Poland’s Law and Justice (PiS) has decided to remain part of the hard-right European Conservatives and Reformists (ECR) group, ending days of mounting speculation over the party’s immediate political future.
The news became official during the ECR’s constitutive meeting, which took place on Wednesday in a hybrid version after having been postponed over internal disagreements.
This means PiS chooses to stay with Giorgia Meloni, the dominant figure in the ECR family, and rebuffs Viktor Orbán’s offer to join the so-called “Patriots for Europe,” a new alliance that aims to establish the largest far-right group in the European Parliament.
So far, Orbán’s initiative has attracted Czechia’s ANO, Austria’s Freedom Party (FPÖ) and Portugal’s Chega, all of whom share a deep-seated aversion to the Green Deal, the reform of the EU migration policy, and military provisions to Ukraine.
“Only through the victory and cooperation of patriotic and sovereigntist parties across the continent we can guarantee our children’s inheritance,” says their manifesto.
Forming a group in the Parliament requires a minimum of 23 MEPs, a threshold they already meet, coming from at least seven member states.
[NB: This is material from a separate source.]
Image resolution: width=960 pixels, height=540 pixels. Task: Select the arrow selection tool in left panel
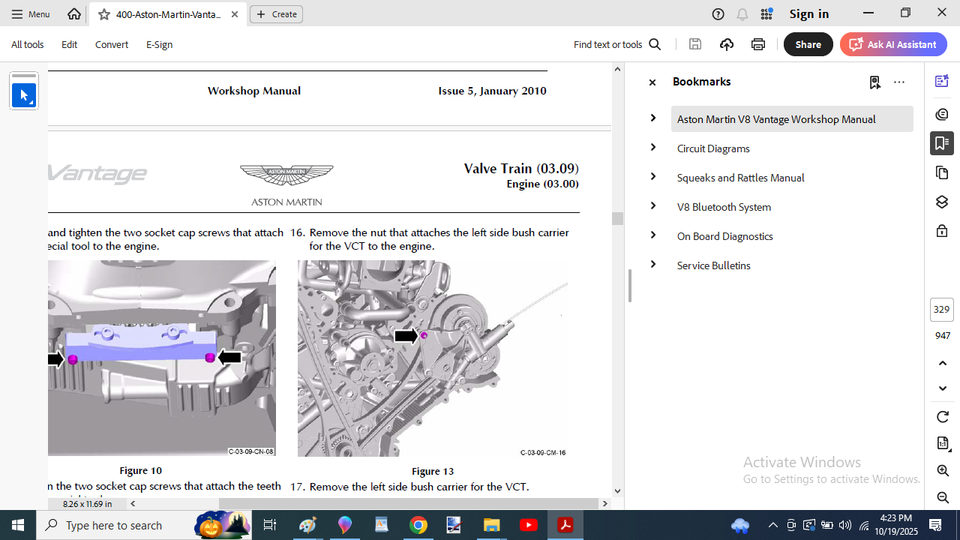click(24, 96)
This means that, as of today, the Patriots lack three national parties.
Due to the ideological similarities, PiS appeared to be a shoo-in for the Patriots. Its 20 MEPs would have rapidly expanded the ranks of the nascent alliance and possibly helped attract additional affiliates.
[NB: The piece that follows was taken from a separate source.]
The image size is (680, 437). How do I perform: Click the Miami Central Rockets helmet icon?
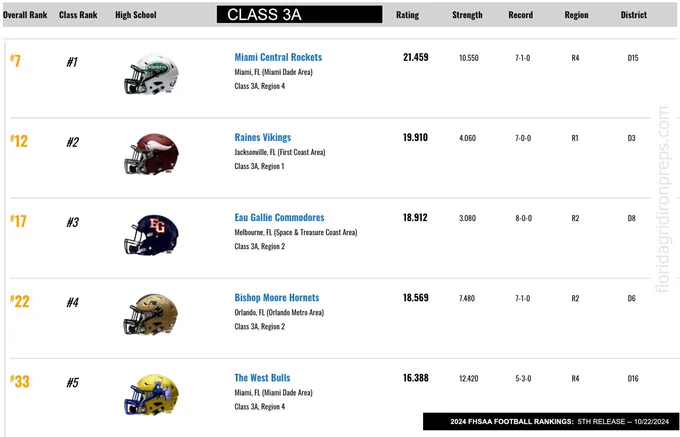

Last week’s abrupt cancellation of the ECR constitutive meeting, reportedly due to a clash between the two main factions, Poland’s PiS and Meloni’s Fratelli d’Italia, sent alarm ringing about an imminent departure of the Polish delegation.
Mateusz Morawiecki, the former prime minister of Poland, said in an interview that the likelihood of PiS leaving was 50/50. “We are tempted in both directions,” he told Politico Europe, referring to Orbán’s new initiative.
A Parliament official told Euronews that PiS had entered negotiations with other groups.
Meloni or Orbán?
It was not immediately clear what made PiS choose Meloni over Orbán.
The Hungarian premier’s notorious desire to maintain close relations with Vladimir Putin has caused friction with the Poles, who detest the Russian leader and consistently advocate for harder sanctions to cripple his war economy.
Orbán, by contrast, openly questions the efficiency of Western sanctions and is currently blocking €6.6 billion in EU military assistance to Ukraine.
Wednesday’s news offers a sigh of relief to Giorgia Meloni, who hopes to increase the ECR’s influence in the next legislature. Since coming into power, the Italian premier has adopted a more pragmatic stance on the European stage and sought to be part of the bloc’s decision-making process.
Her support was key to unblocking the New Pact on Migration and Asylum, an ambitious reform that her PiS allies frontally opposed. Her clout, however, is still limited: during last week’s negotiations on the bloc’s top jobs, Meloni was excluded by the main centrist parties, prompting a furious reaction.
The loss of her Polish allies would have dealt a new blow to her ambitions: the ECR would have fallen from 84 to 64 MEPs and relinquished its recently achieved position as the Parliament’s third-largest force.
With the plunge averted, Meloni and her peers can continue their efforts to maximise their leverage and strike case-by-case alliances with the centre-right European People’s Party (EPP) to stop environmental legislation and curb irregular migration.
During Wednesday’s meeting, the group elected Nicola Procaccini (FdI) and Joachim Stanisław Brudziński (PiS) as co-chairs for the next five years, consolidating the two delegations as the ones calling the shots inside the group.